§ **WHAT YOU SHOULD DO**
The lines from the top of the records below through the one containing "You are a computer-use agent. Screen" are to be transcribed exactly, and nothing else is to be added.

###

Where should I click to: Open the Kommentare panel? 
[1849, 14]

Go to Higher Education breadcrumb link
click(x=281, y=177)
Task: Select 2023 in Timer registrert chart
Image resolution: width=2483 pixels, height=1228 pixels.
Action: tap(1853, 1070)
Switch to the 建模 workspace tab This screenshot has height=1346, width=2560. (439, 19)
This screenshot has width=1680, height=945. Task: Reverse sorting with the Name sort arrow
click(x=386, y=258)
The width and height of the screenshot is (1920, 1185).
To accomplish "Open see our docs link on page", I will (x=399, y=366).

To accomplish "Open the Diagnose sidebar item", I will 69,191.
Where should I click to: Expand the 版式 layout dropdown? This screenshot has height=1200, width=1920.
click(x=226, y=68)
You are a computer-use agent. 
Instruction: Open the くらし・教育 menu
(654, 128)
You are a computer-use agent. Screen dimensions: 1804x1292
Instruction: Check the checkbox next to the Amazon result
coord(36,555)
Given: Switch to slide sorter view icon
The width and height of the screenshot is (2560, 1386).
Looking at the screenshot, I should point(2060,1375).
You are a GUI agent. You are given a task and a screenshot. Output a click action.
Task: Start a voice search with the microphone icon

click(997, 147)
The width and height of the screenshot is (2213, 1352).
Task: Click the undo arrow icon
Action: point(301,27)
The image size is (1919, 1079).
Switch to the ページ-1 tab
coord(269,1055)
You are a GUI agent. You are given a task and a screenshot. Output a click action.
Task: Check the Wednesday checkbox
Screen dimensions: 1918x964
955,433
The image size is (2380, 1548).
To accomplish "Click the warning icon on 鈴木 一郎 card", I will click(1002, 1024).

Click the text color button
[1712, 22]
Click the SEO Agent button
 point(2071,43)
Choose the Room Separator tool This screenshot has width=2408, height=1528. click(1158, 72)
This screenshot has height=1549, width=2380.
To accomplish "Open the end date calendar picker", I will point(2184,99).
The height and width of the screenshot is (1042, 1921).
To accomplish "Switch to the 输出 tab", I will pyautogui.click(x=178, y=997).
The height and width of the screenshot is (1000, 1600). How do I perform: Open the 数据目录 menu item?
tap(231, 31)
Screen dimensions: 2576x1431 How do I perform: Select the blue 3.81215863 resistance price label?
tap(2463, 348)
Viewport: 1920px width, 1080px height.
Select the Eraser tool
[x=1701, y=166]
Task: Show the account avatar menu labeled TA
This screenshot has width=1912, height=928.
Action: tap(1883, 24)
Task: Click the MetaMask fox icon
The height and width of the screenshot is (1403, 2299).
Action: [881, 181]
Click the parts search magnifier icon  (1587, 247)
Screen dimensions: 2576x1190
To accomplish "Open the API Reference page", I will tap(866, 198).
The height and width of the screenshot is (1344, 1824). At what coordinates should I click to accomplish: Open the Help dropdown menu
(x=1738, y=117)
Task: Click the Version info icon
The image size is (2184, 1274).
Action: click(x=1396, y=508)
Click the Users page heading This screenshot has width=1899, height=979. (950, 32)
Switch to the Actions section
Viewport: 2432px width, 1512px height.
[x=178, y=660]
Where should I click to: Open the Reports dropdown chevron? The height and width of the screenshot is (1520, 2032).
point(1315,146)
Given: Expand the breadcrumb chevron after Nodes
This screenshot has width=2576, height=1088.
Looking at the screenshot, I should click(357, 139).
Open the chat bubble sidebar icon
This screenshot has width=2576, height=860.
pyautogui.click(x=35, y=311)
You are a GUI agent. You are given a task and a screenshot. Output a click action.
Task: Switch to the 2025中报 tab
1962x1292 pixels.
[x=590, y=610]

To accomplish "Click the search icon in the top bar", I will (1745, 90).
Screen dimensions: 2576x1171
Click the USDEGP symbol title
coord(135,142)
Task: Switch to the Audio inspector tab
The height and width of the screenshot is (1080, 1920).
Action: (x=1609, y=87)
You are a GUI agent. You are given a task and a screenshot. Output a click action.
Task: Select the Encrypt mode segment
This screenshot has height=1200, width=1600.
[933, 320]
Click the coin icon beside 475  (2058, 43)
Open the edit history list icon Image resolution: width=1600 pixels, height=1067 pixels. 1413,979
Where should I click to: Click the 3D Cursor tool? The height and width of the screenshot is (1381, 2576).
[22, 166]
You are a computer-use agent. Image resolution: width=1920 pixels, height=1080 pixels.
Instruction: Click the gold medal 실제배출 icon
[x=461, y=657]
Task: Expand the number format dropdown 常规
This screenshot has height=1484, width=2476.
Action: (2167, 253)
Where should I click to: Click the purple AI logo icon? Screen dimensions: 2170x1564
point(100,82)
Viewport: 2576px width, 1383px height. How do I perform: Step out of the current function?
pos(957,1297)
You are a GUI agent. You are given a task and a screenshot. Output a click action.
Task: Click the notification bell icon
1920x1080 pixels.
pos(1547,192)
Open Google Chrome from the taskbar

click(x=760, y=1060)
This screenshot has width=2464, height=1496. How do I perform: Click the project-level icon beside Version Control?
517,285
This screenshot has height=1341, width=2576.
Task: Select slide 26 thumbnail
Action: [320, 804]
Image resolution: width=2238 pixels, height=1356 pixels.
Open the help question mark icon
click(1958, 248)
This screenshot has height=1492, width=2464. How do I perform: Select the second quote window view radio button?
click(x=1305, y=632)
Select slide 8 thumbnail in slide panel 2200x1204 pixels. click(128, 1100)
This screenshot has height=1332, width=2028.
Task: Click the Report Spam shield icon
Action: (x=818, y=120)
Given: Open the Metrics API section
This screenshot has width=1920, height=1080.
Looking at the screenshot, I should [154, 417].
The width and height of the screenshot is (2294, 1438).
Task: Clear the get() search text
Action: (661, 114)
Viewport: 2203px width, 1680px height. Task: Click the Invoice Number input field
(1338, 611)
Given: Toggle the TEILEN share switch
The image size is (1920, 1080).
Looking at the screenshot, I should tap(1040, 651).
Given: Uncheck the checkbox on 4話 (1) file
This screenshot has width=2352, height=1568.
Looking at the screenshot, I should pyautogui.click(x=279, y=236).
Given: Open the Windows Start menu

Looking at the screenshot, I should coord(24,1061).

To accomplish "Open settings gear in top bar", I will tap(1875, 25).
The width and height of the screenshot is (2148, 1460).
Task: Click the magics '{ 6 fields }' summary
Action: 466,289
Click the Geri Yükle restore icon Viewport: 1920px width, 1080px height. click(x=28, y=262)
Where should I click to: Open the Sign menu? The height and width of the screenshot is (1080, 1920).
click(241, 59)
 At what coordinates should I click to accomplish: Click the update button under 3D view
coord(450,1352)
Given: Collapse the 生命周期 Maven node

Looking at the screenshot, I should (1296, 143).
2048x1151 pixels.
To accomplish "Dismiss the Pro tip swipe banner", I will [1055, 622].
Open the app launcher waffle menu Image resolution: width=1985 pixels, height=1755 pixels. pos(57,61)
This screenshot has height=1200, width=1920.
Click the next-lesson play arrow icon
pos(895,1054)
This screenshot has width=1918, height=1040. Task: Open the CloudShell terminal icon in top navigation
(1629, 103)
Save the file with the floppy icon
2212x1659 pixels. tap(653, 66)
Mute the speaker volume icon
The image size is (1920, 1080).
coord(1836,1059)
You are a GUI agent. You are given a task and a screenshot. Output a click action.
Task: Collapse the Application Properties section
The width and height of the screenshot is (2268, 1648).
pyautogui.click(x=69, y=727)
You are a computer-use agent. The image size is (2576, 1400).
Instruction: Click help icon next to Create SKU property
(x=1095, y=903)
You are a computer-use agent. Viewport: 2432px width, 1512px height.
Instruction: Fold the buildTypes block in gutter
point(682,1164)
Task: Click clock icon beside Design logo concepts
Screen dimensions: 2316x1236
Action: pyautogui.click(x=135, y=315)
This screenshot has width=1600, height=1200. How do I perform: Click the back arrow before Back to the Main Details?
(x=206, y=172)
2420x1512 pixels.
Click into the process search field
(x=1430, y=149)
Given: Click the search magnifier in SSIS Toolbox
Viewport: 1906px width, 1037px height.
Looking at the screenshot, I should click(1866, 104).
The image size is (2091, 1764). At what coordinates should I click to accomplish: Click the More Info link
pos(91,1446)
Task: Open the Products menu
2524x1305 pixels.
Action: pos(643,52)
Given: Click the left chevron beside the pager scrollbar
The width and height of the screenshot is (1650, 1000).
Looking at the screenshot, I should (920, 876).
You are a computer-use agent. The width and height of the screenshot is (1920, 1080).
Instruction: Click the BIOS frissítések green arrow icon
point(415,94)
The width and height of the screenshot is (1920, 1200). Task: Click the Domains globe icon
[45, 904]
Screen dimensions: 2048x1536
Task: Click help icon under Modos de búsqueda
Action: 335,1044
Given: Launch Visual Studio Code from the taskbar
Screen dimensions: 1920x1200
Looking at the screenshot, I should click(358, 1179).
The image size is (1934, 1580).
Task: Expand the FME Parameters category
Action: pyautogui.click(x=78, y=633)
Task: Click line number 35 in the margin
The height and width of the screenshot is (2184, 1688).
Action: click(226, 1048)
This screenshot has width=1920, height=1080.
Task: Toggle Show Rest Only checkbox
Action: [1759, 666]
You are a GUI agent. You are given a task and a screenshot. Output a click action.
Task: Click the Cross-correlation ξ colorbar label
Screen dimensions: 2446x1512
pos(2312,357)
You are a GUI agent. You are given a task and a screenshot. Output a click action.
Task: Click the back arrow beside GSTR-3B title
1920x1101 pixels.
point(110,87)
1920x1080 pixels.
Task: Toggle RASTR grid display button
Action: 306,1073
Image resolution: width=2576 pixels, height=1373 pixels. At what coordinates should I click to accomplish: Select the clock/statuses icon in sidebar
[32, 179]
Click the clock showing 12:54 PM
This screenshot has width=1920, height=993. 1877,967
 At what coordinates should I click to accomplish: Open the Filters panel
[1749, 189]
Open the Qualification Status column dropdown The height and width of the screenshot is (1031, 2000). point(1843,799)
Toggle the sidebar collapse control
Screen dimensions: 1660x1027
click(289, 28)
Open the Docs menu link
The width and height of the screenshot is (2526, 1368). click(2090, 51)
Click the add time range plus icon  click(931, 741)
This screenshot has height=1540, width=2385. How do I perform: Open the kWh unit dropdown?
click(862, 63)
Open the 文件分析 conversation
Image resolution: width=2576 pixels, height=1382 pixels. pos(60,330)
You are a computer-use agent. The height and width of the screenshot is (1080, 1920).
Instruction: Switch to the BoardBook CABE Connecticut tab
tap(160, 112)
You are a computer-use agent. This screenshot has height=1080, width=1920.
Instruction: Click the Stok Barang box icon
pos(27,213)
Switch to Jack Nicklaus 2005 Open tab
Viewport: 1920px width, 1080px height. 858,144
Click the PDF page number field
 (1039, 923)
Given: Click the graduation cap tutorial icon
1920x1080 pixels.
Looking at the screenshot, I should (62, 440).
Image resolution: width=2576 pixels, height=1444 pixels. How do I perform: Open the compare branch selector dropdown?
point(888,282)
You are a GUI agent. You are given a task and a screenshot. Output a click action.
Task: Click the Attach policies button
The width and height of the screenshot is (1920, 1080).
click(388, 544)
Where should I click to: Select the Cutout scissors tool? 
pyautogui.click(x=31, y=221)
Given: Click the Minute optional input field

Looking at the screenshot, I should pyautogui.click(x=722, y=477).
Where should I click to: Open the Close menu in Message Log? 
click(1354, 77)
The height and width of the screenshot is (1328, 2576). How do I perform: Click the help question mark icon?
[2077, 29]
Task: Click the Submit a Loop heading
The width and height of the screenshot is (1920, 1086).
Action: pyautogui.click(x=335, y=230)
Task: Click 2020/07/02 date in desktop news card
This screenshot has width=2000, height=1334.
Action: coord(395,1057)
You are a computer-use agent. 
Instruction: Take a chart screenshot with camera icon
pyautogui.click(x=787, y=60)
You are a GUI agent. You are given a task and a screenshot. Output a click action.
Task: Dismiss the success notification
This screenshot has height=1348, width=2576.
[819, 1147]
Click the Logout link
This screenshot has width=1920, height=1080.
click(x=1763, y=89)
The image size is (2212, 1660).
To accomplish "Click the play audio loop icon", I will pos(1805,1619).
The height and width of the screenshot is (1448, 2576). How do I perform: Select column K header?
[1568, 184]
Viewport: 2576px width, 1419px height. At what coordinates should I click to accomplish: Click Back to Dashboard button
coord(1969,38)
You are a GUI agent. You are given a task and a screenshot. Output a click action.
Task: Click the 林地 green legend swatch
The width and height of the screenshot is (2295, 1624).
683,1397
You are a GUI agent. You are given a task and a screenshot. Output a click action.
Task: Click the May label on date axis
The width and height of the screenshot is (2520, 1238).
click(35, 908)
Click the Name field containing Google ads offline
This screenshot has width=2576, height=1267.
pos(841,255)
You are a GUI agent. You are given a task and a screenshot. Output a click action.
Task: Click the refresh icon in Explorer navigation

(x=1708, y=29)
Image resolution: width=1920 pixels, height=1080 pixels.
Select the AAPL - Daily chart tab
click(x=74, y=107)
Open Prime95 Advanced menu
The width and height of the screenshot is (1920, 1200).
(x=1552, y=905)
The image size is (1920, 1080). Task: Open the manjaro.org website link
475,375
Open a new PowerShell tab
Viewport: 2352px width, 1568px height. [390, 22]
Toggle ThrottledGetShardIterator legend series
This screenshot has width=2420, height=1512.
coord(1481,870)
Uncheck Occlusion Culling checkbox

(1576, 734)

###

§ **SOLUTION TO THE EXERCISE**
Where should I click to: Open the Kommentare panel? 
[1849, 14]

Go to Higher Education breadcrumb link
click(x=281, y=177)
Task: Select 2023 in Timer registrert chart
Image resolution: width=2483 pixels, height=1228 pixels.
Action: tap(1853, 1070)
Switch to the 建模 workspace tab This screenshot has height=1346, width=2560. (439, 19)
This screenshot has width=1680, height=945. Task: Reverse sorting with the Name sort arrow
click(x=386, y=258)
The width and height of the screenshot is (1920, 1185).
To accomplish "Open see our docs link on page", I will (x=399, y=366).

To accomplish "Open the Diagnose sidebar item", I will 69,191.
Where should I click to: Expand the 版式 layout dropdown? This screenshot has height=1200, width=1920.
click(x=226, y=68)
You are a computer-use agent. 
Instruction: Open the くらし・教育 menu
(654, 128)
You are a computer-use agent. Screen dimensions: 1804x1292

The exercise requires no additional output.